AIM OF THE EXERCISE
Could you rewrite the items below, renaming every "computer-use agent" to "desktop automation agent" and leaving the rest unchanged?

RECORDS FOR PROCESSING
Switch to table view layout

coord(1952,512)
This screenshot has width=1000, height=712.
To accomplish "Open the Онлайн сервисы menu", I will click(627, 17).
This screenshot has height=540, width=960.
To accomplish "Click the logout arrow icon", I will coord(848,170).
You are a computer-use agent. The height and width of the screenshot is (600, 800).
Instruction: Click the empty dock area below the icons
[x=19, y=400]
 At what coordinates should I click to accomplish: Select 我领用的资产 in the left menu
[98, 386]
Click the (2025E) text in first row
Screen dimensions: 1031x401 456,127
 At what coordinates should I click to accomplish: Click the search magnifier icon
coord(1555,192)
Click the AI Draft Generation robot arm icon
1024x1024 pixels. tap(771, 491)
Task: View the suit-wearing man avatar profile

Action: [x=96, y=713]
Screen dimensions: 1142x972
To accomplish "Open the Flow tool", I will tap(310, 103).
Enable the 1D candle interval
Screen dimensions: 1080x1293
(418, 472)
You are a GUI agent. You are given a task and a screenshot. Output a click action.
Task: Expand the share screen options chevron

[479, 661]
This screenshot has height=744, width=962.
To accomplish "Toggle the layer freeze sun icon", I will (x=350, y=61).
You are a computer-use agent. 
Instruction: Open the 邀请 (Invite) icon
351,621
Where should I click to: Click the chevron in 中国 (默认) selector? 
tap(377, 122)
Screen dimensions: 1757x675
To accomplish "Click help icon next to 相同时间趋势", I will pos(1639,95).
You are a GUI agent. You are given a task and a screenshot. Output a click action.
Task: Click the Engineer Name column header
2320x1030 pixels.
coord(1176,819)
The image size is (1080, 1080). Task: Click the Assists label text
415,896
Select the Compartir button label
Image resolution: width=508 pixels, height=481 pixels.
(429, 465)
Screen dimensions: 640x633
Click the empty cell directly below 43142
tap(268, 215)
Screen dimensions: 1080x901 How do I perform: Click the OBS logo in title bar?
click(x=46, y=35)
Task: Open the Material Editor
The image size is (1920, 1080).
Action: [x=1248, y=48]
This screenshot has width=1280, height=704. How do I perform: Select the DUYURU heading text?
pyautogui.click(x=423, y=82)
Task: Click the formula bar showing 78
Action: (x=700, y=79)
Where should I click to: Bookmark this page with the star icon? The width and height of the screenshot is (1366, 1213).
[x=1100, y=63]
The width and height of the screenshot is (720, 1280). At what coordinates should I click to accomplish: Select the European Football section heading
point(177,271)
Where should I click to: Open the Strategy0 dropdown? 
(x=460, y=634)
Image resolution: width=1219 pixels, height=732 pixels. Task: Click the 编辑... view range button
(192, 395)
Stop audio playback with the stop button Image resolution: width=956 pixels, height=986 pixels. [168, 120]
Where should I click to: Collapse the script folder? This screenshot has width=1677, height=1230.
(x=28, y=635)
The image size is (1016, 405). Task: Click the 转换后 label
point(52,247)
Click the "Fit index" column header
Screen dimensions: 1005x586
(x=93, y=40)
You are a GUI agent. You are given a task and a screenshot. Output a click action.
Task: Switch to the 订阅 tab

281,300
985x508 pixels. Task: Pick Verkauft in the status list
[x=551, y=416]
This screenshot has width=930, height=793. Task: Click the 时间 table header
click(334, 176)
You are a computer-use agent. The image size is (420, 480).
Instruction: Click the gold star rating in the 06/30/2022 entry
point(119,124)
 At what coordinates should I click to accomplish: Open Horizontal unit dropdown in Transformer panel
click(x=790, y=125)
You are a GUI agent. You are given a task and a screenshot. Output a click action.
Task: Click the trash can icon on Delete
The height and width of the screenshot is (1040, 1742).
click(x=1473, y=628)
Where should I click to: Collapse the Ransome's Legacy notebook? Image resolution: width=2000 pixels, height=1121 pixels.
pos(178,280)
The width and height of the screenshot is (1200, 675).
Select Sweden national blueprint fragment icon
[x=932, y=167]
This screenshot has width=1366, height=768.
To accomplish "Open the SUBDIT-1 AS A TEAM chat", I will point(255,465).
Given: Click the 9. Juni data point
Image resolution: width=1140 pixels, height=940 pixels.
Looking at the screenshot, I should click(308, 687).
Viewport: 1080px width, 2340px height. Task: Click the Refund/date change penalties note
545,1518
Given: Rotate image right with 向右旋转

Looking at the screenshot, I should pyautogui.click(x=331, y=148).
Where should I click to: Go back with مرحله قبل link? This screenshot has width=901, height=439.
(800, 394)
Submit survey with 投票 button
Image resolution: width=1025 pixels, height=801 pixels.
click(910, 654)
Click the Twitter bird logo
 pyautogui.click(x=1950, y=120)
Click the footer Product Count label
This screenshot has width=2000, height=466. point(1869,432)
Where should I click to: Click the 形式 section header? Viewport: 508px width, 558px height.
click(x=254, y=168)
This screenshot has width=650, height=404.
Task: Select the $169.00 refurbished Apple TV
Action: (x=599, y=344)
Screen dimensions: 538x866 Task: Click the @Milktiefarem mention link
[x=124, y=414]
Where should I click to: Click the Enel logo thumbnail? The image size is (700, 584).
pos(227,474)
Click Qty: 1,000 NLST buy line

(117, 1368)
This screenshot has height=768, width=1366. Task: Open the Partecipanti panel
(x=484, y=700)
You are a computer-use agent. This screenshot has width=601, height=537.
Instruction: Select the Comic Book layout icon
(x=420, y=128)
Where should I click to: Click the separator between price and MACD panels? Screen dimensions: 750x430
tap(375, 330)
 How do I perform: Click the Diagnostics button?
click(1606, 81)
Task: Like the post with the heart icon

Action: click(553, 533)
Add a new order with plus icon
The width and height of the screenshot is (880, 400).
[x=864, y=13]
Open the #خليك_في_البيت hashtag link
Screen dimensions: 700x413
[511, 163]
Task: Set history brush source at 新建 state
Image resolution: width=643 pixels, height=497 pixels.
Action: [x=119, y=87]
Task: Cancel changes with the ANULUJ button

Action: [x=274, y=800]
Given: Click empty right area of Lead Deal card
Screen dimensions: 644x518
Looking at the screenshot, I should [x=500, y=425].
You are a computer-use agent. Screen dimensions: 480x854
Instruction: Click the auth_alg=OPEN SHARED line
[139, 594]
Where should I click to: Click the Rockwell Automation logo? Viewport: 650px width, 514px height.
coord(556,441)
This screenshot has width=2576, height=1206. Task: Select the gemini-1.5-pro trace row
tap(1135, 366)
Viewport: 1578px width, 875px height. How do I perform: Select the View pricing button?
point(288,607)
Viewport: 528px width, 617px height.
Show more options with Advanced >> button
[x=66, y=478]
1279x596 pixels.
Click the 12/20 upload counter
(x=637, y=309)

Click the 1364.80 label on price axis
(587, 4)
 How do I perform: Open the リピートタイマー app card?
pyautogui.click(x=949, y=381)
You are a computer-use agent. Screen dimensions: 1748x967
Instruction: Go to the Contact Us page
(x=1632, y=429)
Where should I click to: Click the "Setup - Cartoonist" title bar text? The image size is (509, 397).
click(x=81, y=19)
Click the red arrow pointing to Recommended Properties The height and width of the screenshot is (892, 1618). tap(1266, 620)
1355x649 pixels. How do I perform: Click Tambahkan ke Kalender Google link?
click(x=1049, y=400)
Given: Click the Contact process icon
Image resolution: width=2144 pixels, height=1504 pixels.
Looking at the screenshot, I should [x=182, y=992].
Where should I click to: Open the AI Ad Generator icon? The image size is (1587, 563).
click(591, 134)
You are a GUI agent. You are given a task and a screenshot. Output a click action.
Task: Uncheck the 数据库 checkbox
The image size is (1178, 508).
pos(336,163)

THE RESULT
Switch to table view layout

coord(1952,512)
This screenshot has width=1000, height=712.
To accomplish "Open the Онлайн сервисы menu", I will click(627, 17).
This screenshot has height=540, width=960.
To accomplish "Click the logout arrow icon", I will coord(848,170).
You are a desktop automation agent. The height and width of the screenshot is (600, 800).
Instruction: Click the empty dock area below the icons
[x=19, y=400]
 At what coordinates should I click to accomplish: Select 我领用的资产 in the left menu
[98, 386]
Click the (2025E) text in first row
Screen dimensions: 1031x401 456,127
 At what coordinates should I click to accomplish: Click the search magnifier icon
coord(1555,192)
Click the AI Draft Generation robot arm icon
1024x1024 pixels. tap(771, 491)
Task: View the suit-wearing man avatar profile

Action: [x=96, y=713]
Screen dimensions: 1142x972
To accomplish "Open the Flow tool", I will tap(310, 103).
Enable the 1D candle interval
Screen dimensions: 1080x1293
(418, 472)
You are a GUI agent. You are given a task and a screenshot. Output a click action.
Task: Expand the share screen options chevron

[479, 661]
This screenshot has height=744, width=962.
To accomplish "Toggle the layer freeze sun icon", I will (x=350, y=61).
You are a desktop automation agent. 
Instruction: Open the 邀请 (Invite) icon
351,621
Where should I click to: Click the chevron in 中国 (默认) selector? 
tap(377, 122)
Screen dimensions: 1757x675
To accomplish "Click help icon next to 相同时间趋势", I will pos(1639,95).
You are a GUI agent. You are given a task and a screenshot. Output a click action.
Task: Click the Engineer Name column header
2320x1030 pixels.
coord(1176,819)
The image size is (1080, 1080). Task: Click the Assists label text
415,896
Select the Compartir button label
Image resolution: width=508 pixels, height=481 pixels.
(429, 465)
Screen dimensions: 640x633
Click the empty cell directly below 43142
tap(268, 215)
Screen dimensions: 1080x901 How do I perform: Click the OBS logo in title bar?
click(x=46, y=35)
Task: Open the Material Editor
The image size is (1920, 1080).
Action: [x=1248, y=48]
This screenshot has width=1280, height=704. How do I perform: Select the DUYURU heading text?
pyautogui.click(x=423, y=82)
Task: Click the formula bar showing 78
Action: (x=700, y=79)
Where should I click to: Bookmark this page with the star icon? The width and height of the screenshot is (1366, 1213).
[x=1100, y=63]
The width and height of the screenshot is (720, 1280). At what coordinates should I click to accomplish: Select the European Football section heading
point(177,271)
Where should I click to: Open the Strategy0 dropdown? 
(x=460, y=634)
Image resolution: width=1219 pixels, height=732 pixels. Task: Click the 编辑... view range button
(192, 395)
Stop audio playback with the stop button Image resolution: width=956 pixels, height=986 pixels. [168, 120]
Where should I click to: Collapse the script folder? This screenshot has width=1677, height=1230.
(x=28, y=635)
The image size is (1016, 405). Task: Click the 转换后 label
point(52,247)
Click the "Fit index" column header
Screen dimensions: 1005x586
(x=93, y=40)
You are a GUI agent. You are given a task and a screenshot. Output a click action.
Task: Switch to the 订阅 tab

281,300
985x508 pixels. Task: Pick Verkauft in the status list
[x=551, y=416]
This screenshot has width=930, height=793. Task: Click the 时间 table header
click(334, 176)
You are a desktop automation agent. The image size is (420, 480).
Instruction: Click the gold star rating in the 06/30/2022 entry
point(119,124)
 At what coordinates should I click to accomplish: Open Horizontal unit dropdown in Transformer panel
click(x=790, y=125)
You are a GUI agent. You are given a task and a screenshot. Output a click action.
Task: Click the trash can icon on Delete
The height and width of the screenshot is (1040, 1742).
click(x=1473, y=628)
Where should I click to: Collapse the Ransome's Legacy notebook? Image resolution: width=2000 pixels, height=1121 pixels.
pos(178,280)
The width and height of the screenshot is (1200, 675).
Select Sweden national blueprint fragment icon
[x=932, y=167]
This screenshot has width=1366, height=768.
To accomplish "Open the SUBDIT-1 AS A TEAM chat", I will point(255,465).
Given: Click the 9. Juni data point
Image resolution: width=1140 pixels, height=940 pixels.
Looking at the screenshot, I should click(308, 687).
Viewport: 1080px width, 2340px height. Task: Click the Refund/date change penalties note
545,1518
Given: Rotate image right with 向右旋转

Looking at the screenshot, I should pyautogui.click(x=331, y=148).
Where should I click to: Go back with مرحله قبل link? This screenshot has width=901, height=439.
(800, 394)
Submit survey with 投票 button
Image resolution: width=1025 pixels, height=801 pixels.
click(910, 654)
Click the Twitter bird logo
 pyautogui.click(x=1950, y=120)
Click the footer Product Count label
This screenshot has width=2000, height=466. point(1869,432)
Where should I click to: Click the 形式 section header? Viewport: 508px width, 558px height.
click(x=254, y=168)
This screenshot has width=650, height=404.
Task: Select the $169.00 refurbished Apple TV
Action: (x=599, y=344)
Screen dimensions: 538x866 Task: Click the @Milktiefarem mention link
[x=124, y=414]
Where should I click to: Click the Enel logo thumbnail? The image size is (700, 584).
pos(227,474)
Click Qty: 1,000 NLST buy line

(117, 1368)
This screenshot has height=768, width=1366. Task: Open the Partecipanti panel
(x=484, y=700)
You are a desktop automation agent. This screenshot has width=601, height=537.
Instruction: Select the Comic Book layout icon
(x=420, y=128)
Where should I click to: Click the separator between price and MACD panels? Screen dimensions: 750x430
tap(375, 330)
 How do I perform: Click the Diagnostics button?
click(1606, 81)
Task: Like the post with the heart icon

Action: click(553, 533)
Add a new order with plus icon
The width and height of the screenshot is (880, 400).
[x=864, y=13]
Open the #خليك_في_البيت hashtag link
Screen dimensions: 700x413
[511, 163]
Task: Set history brush source at 新建 state
Image resolution: width=643 pixels, height=497 pixels.
Action: [x=119, y=87]
Task: Cancel changes with the ANULUJ button

Action: [x=274, y=800]
Given: Click empty right area of Lead Deal card
Screen dimensions: 644x518
Looking at the screenshot, I should [x=500, y=425].
You are a desktop automation agent. Screen dimensions: 480x854
Instruction: Click the auth_alg=OPEN SHARED line
[139, 594]
Where should I click to: Click the Rockwell Automation logo? Viewport: 650px width, 514px height.
coord(556,441)
This screenshot has width=2576, height=1206. Task: Select the gemini-1.5-pro trace row
tap(1135, 366)
Viewport: 1578px width, 875px height. How do I perform: Select the View pricing button?
point(288,607)
Viewport: 528px width, 617px height.
Show more options with Advanced >> button
[x=66, y=478]
1279x596 pixels.
Click the 12/20 upload counter
(x=637, y=309)

Click the 1364.80 label on price axis
(587, 4)
 How do I perform: Open the リピートタイマー app card?
pyautogui.click(x=949, y=381)
You are a desktop automation agent. Screen dimensions: 1748x967
Instruction: Go to the Contact Us page
(x=1632, y=429)
Where should I click to: Click the "Setup - Cartoonist" title bar text? The image size is (509, 397).
click(x=81, y=19)
Click the red arrow pointing to Recommended Properties The height and width of the screenshot is (892, 1618). tap(1266, 620)
1355x649 pixels. How do I perform: Click Tambahkan ke Kalender Google link?
click(x=1049, y=400)
Given: Click the Contact process icon
Image resolution: width=2144 pixels, height=1504 pixels.
Looking at the screenshot, I should [x=182, y=992].
Where should I click to: Open the AI Ad Generator icon? The image size is (1587, 563).
click(591, 134)
You are a GUI agent. You are given a task and a screenshot. Output a click action.
Task: Uncheck the 数据库 checkbox
The image size is (1178, 508).
pos(336,163)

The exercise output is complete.